Elikplim Kwabla Apetorgbor, the head of Ghana Independent Power Producers Chamber, told Reuters they could not guarantee power generation if the government failed to meet debt its obligation.
"Members have accrued huge arrears with their suppliers for which they are already in default and accruing associated penalties. We cannot continue defaulting on our obligations," Kwabla Apetorgbor said.
The gold, cocoa and oil-producing country is struggling with its worst economic crisis in a generation.
It secured a staff-level agreement with the International Monetary Fund (IMF) in December for a $3bn loan, but needs to restructure its debt and get assurances from its lenders as a condition for the IMF's board to sign off the programme.
Ghana defaulted on its external debts in December and has sealed a domestic debt swap.

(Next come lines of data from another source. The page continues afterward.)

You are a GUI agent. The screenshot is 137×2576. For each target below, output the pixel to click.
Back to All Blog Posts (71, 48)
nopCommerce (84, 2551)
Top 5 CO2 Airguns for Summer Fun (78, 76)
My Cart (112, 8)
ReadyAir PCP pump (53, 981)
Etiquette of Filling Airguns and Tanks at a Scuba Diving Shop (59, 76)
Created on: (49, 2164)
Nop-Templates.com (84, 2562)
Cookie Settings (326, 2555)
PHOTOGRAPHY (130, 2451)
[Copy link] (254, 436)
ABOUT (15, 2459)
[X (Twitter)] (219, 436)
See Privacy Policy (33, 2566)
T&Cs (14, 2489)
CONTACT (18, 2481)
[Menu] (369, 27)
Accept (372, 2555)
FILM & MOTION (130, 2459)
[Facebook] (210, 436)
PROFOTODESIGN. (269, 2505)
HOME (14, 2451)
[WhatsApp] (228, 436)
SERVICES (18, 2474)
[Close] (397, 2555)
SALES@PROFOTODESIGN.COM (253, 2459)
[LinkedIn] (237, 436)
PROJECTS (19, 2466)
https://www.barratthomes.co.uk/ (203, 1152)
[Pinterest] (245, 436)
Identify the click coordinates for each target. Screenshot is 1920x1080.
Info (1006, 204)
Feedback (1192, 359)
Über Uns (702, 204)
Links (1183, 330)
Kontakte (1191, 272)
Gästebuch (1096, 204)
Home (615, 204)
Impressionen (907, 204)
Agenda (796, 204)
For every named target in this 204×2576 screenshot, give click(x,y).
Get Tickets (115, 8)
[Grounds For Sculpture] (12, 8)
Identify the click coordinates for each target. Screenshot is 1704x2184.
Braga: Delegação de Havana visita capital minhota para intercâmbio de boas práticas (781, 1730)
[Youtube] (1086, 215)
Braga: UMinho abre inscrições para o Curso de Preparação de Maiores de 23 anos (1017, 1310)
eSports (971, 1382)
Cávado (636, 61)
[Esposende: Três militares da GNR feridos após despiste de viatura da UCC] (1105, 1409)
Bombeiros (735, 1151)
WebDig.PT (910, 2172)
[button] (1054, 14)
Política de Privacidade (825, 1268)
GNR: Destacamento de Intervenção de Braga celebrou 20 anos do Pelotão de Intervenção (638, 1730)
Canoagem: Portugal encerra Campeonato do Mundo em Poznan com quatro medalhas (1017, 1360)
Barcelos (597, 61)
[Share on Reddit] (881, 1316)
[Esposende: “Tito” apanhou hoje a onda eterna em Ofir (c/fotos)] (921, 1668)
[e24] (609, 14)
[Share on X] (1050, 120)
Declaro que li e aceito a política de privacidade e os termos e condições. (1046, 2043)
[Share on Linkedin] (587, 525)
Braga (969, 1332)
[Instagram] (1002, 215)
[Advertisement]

It has requested a restructuring of its bilateral debts via the G20's Common Framework vehicle.
The power producers are resisting a move by the government to restructure the debt owed to them.
"It's very important government prioritise payment to us at this critical point," Kwabla Apetorgbor said, adding that turning the power off is not an option for now.
The independent power generators control over 60% of Ghana's available thermal power generation capacity, he added.
"But if we are constrained, sincerely we can't guarantee generation," Kwabla Apetorgbor said.